Records to use START

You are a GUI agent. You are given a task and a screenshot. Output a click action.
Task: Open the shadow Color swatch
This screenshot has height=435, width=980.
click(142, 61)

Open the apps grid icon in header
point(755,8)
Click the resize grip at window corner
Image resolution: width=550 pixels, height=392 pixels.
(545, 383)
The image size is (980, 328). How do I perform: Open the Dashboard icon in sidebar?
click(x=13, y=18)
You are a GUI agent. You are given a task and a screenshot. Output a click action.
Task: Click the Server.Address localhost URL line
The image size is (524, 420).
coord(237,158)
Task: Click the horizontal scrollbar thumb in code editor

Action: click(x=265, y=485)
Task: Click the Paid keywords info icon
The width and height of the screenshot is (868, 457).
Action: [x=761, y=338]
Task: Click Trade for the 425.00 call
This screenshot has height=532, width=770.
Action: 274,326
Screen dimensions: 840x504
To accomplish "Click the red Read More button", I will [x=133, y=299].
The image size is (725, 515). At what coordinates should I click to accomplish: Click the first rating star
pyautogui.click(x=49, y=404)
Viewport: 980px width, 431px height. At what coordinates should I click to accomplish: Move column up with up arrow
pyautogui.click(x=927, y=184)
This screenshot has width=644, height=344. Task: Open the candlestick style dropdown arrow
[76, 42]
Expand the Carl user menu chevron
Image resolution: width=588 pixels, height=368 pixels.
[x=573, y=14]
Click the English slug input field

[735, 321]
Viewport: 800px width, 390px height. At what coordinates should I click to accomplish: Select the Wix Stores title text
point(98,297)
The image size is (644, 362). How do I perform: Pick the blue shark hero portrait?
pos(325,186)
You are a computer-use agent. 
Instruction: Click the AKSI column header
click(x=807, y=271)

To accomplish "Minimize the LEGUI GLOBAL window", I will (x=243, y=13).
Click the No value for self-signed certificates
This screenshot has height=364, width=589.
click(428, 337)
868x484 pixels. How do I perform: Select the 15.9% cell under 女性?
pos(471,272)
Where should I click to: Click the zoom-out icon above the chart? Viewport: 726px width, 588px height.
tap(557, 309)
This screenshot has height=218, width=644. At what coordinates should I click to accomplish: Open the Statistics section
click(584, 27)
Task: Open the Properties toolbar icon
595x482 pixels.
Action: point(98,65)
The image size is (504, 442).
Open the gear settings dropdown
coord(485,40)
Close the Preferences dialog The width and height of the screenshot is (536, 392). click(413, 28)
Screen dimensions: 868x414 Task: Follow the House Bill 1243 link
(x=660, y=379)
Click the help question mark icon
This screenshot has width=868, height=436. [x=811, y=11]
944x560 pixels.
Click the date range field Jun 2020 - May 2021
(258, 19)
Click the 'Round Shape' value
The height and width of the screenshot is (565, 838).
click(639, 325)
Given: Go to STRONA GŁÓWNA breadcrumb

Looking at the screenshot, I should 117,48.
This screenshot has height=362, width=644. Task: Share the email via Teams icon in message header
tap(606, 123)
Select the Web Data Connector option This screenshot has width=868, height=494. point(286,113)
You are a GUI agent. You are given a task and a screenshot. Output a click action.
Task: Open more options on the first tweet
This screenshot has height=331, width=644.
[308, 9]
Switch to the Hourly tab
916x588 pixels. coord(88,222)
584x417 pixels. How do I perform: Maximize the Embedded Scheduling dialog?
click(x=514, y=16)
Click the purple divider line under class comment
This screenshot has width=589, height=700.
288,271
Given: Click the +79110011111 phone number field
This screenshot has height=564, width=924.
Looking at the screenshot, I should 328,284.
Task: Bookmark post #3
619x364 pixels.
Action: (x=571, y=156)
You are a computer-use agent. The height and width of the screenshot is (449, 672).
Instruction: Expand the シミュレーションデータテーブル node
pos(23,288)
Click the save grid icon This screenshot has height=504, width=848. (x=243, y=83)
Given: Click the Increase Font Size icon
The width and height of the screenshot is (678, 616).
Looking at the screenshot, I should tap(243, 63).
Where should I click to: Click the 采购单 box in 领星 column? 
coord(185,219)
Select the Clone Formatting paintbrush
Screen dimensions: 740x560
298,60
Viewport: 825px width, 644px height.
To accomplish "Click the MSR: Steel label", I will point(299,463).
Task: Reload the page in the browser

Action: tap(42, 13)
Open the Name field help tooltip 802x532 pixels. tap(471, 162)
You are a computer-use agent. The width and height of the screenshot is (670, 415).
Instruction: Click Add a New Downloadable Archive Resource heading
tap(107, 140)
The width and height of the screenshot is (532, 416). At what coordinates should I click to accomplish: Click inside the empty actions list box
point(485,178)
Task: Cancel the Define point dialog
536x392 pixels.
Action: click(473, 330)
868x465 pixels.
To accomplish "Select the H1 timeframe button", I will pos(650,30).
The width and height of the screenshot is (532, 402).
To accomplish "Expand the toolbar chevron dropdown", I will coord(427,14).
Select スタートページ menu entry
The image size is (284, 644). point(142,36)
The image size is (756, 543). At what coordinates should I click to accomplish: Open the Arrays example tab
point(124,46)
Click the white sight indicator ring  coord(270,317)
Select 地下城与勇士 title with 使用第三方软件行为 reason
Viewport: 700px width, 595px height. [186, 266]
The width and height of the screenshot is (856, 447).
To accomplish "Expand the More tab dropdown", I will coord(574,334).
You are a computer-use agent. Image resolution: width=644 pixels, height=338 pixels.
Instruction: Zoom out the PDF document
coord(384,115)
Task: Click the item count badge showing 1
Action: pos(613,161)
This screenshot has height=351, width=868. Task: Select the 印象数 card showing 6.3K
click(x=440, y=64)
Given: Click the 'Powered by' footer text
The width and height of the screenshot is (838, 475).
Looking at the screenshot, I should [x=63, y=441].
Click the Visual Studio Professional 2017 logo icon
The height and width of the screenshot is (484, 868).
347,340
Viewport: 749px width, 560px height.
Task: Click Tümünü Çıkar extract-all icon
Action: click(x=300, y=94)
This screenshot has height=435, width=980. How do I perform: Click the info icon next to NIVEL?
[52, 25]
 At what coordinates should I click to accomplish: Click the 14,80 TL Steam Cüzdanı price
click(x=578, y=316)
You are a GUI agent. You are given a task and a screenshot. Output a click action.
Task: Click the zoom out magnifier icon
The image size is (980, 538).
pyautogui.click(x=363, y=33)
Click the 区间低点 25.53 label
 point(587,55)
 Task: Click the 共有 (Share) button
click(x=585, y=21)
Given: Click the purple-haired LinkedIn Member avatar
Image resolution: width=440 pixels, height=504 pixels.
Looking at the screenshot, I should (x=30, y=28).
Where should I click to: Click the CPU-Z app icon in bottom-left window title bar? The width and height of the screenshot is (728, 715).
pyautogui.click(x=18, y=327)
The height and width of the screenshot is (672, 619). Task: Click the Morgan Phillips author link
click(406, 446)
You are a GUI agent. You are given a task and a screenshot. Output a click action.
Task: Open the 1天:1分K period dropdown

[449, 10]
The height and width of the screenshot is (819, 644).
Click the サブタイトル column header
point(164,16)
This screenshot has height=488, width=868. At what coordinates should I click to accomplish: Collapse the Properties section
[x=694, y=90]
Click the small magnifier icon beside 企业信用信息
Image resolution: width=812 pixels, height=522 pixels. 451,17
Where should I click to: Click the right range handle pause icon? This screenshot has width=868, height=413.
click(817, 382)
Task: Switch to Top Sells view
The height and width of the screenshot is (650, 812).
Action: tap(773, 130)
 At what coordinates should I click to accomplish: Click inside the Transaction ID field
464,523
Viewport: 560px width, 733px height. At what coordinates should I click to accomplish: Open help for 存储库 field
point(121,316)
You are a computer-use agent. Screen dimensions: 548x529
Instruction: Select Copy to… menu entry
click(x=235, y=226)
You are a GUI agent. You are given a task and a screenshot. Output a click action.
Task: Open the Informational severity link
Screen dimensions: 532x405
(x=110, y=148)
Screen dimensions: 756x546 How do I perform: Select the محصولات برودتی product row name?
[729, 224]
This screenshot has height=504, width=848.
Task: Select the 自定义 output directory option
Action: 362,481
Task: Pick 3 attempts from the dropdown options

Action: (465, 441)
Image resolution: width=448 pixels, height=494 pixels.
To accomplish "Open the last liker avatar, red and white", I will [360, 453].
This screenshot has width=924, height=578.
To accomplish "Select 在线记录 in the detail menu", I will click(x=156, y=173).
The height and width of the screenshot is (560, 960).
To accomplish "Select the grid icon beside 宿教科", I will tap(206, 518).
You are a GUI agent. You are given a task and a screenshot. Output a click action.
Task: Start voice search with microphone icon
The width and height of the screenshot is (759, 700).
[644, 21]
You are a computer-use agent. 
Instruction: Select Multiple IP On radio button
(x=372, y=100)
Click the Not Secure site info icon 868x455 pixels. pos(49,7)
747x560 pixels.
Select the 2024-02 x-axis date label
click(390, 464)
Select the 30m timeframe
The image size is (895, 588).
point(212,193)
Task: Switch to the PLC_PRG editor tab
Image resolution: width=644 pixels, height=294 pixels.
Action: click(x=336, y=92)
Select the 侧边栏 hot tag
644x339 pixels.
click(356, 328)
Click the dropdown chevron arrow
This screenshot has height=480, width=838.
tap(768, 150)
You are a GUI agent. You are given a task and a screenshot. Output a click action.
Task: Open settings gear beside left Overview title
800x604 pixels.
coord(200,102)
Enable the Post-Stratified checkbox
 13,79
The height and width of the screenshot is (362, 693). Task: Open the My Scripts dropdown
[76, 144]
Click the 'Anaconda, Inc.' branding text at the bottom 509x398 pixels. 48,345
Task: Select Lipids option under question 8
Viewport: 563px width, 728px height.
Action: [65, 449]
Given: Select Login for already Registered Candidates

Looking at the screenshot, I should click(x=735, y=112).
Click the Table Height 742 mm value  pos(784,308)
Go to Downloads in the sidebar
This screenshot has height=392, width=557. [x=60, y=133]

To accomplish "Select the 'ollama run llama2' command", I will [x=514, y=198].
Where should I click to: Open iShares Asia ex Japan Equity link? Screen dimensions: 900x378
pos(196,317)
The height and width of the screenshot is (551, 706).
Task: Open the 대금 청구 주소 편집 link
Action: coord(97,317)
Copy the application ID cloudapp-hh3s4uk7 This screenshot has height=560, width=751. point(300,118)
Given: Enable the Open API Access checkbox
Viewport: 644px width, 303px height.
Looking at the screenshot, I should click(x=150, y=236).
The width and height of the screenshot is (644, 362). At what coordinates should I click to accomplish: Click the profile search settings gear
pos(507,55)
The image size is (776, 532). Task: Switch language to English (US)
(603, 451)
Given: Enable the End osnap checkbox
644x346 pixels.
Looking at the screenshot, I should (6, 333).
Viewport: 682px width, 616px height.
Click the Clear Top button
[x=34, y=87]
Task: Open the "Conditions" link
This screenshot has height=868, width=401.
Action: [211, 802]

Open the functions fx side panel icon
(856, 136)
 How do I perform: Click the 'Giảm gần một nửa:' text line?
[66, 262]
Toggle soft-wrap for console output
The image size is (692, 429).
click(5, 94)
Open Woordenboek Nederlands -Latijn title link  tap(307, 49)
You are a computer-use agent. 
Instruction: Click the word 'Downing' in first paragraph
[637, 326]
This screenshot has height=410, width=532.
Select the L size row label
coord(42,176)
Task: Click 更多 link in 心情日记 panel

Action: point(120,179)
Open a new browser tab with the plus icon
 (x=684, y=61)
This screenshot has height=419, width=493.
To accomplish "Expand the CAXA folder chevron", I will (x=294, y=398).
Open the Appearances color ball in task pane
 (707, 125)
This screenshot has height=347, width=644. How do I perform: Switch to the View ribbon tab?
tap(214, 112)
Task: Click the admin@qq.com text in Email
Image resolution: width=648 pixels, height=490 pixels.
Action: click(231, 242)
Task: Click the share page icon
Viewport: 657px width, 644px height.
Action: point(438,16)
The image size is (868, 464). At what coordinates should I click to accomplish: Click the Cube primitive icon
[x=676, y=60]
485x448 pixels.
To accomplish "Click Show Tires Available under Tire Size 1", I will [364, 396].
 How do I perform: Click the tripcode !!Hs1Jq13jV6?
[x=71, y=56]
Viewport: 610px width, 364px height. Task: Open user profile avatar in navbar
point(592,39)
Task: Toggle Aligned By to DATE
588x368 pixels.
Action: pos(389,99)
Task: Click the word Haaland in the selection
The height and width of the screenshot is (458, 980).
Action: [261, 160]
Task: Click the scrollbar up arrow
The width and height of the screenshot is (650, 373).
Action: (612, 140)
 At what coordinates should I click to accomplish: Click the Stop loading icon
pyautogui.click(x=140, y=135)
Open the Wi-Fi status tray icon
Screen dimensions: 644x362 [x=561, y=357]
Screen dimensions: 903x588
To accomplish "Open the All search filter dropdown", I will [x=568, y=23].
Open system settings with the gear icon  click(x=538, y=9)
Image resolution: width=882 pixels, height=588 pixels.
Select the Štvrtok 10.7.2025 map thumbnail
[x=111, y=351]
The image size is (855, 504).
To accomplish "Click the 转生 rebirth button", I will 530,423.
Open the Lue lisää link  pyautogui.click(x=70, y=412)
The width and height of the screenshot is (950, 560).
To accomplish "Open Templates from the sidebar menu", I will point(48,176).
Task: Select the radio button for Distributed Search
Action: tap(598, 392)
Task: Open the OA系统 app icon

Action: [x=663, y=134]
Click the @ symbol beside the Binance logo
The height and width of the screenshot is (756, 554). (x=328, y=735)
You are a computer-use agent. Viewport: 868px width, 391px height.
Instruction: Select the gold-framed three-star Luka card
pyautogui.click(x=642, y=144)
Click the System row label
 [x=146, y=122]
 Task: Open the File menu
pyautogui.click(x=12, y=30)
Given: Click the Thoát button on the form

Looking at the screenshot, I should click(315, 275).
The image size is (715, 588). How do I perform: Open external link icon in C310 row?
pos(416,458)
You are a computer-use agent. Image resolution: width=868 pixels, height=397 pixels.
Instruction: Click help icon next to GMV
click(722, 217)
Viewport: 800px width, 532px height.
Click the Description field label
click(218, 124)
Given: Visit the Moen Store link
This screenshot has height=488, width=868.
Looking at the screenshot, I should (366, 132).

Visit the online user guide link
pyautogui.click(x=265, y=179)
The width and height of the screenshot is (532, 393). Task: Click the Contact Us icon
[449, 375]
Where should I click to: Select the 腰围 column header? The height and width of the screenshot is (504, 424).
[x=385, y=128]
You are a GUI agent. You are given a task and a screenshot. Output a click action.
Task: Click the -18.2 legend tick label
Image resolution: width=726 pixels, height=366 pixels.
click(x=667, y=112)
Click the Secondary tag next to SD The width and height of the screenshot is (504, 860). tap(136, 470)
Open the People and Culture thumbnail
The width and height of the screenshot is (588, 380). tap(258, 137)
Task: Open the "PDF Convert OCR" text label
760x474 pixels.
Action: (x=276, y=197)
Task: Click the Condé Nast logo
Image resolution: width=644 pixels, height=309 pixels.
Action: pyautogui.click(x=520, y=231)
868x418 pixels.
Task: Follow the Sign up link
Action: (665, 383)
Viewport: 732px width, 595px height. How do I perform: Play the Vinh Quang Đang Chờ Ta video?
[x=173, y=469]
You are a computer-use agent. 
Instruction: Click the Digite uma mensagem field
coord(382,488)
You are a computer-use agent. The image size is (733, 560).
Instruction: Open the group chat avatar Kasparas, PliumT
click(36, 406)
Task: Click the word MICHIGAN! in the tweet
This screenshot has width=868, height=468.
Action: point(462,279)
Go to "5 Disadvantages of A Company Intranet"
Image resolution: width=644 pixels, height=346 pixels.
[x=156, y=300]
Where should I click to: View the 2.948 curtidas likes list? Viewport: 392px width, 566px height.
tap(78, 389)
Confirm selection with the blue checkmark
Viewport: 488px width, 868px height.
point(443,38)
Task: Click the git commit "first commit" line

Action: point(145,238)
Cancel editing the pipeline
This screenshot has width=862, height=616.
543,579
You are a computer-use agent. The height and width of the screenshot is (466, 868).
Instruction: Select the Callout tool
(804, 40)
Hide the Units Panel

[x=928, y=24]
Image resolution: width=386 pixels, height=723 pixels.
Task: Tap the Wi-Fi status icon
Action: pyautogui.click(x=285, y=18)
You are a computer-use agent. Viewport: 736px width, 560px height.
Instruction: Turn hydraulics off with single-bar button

Records to use END

* _Exercise goal_: Across the listing above, tally the lines that include "tweet". Only the total is wanted.

* _Written solution_: 2